Haji’s family, still searching for him, discover their whereabouts through the documentary. Qayyum and Ghaffar travel to bring him back—but tragedy strikes when Qayyum dies in a road accident. The family returns to Lahore, bringing Qayyum’s body home, finally reunited but marked by both sorrow and a deeper understanding of love, sacrifice, and family.

== Cast ==
=== Main ===
- Mohammed Ehteshamuddin as Haji Mushtaq: Barbeena's husband
- Sabeena Farooq as Barbeena: Haji Mushtaq's wife
- Nadia Afgan as Shamin: in love with Haji Mushtaq
=== Supporting ===
- Adnan Shah Tipu as Chaudhry Qayyum : Haji Mushtaq's younger brother.
- Munazzah Arif as Zubaida : Qayyum's wife.
- Fajjar Khan as Ayesha : Qayyum's eldest daughter.
- Momina Faiq Bajwa as Rimsha : Qayyum's younger daughter.
- Haseeb Khan as Zakir : Kulsoom's husband.
- Farzana Taheem as Kulsoom : Haji Mushtaq's elder sister.
- Raima Khan as Chammo: Haji Mushtaq's sister and Ghaffar Butt's wife.
- Saqib Sumeer as Ghaffar Butt: Chammo's husband.
- Umer Dar as Inspector Ilyas.
- Abdullah Farhatullah as Baran Afghani: Barbeena's ex-husband.
- Faiz Chauhan as Hayat : Hajra's father; businessman.
- Naina as Hajra : Haji Mushtaq and Barbeena's landlord.
- Sikandar Nawaz as Asad : Hajra's husband.

== Production==
===Development===
In February 2021, Kashif Nisar revealed that her upcoming series is about the relationship of two individuals who have a language barrier. Nadia Afgan was selected to portray one of the pivotal role. Nisar offered the role of Kulsoom to her, but she ended up playing the role of Shamim.

===Broadcast===
The series premier its first episode on 11 July 2023 airing weekly on Tuesday at 20:00 PST on Green Entertainment.It is based on 19 episodes with 35–40 minutes running time.

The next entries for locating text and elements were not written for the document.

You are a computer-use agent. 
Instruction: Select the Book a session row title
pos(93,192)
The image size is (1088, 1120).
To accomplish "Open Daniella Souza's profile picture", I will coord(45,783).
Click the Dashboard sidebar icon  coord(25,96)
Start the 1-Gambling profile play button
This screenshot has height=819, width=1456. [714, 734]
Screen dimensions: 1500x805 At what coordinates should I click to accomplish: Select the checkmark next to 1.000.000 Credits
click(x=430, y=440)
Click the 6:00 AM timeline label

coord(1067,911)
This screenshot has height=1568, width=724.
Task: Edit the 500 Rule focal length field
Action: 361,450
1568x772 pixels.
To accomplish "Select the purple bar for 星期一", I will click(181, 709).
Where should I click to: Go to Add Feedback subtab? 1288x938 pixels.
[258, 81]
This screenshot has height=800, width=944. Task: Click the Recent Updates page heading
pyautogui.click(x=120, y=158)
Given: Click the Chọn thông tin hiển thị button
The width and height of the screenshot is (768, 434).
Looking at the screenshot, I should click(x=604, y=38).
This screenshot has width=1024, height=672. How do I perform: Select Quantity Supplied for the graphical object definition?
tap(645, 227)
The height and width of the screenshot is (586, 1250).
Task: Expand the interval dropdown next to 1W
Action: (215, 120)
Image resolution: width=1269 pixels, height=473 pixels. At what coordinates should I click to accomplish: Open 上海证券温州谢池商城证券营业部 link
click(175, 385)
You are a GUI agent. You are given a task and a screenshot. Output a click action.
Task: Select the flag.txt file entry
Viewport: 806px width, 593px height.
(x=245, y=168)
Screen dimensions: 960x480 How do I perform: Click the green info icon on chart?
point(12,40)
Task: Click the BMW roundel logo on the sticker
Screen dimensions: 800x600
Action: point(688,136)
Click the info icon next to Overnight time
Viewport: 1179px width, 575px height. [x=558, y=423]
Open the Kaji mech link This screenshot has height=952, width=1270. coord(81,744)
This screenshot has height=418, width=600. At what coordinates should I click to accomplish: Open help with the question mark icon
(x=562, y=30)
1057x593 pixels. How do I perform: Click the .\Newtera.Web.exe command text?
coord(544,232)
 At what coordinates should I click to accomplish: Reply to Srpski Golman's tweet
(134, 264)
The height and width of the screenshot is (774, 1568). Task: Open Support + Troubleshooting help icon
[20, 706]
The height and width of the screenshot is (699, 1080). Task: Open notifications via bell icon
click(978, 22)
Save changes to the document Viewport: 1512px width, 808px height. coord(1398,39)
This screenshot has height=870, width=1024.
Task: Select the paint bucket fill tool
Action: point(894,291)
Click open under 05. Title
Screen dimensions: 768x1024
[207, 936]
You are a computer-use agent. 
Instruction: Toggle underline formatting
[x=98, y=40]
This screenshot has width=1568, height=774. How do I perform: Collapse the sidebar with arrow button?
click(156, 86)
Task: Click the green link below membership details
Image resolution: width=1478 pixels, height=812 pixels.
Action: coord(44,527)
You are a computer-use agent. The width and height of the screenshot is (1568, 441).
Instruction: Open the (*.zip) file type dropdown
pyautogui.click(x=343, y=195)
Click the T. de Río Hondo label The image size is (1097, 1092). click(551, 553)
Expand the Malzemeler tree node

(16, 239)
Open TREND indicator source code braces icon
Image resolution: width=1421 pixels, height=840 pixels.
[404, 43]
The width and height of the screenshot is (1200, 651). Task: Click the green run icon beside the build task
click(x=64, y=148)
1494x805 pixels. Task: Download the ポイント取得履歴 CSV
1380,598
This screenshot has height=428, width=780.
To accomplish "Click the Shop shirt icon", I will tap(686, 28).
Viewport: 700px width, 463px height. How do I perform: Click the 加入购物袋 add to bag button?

The series broadcast in India by Zindagi premiering on 11 November 2023, thus becoming the first ever Pakistani TV series with a simultaneous foreign broadcast.

== Soundtrack ==

The original soundtrack "Ankhain" was released in May 2023. It was performed by Rahat Fateh Ali Khan, music was composed by Sahir Ali Bagga and lyrics were penned by Imran Raza. The OST gained 100 million views on digital platforms of the network within 2 weeks.

== Reception ==
In a review by the Dawn, Sadaf Haider praised the series for the performances of several actors particularly Ehteshamuddin and Nadia Afgan, characterisation and Nisar's direction. Foha Raza of DAWN Images praised it for its realistic characters and themes such as emotional support, depiction of evolving relationships and judgment on looks.

In the year-end articles, The Express Tribune praised the script for the portrayal of unconventional saga of love and focusing the refugees, while Dawn Images noted its main theme and the performances of the leads.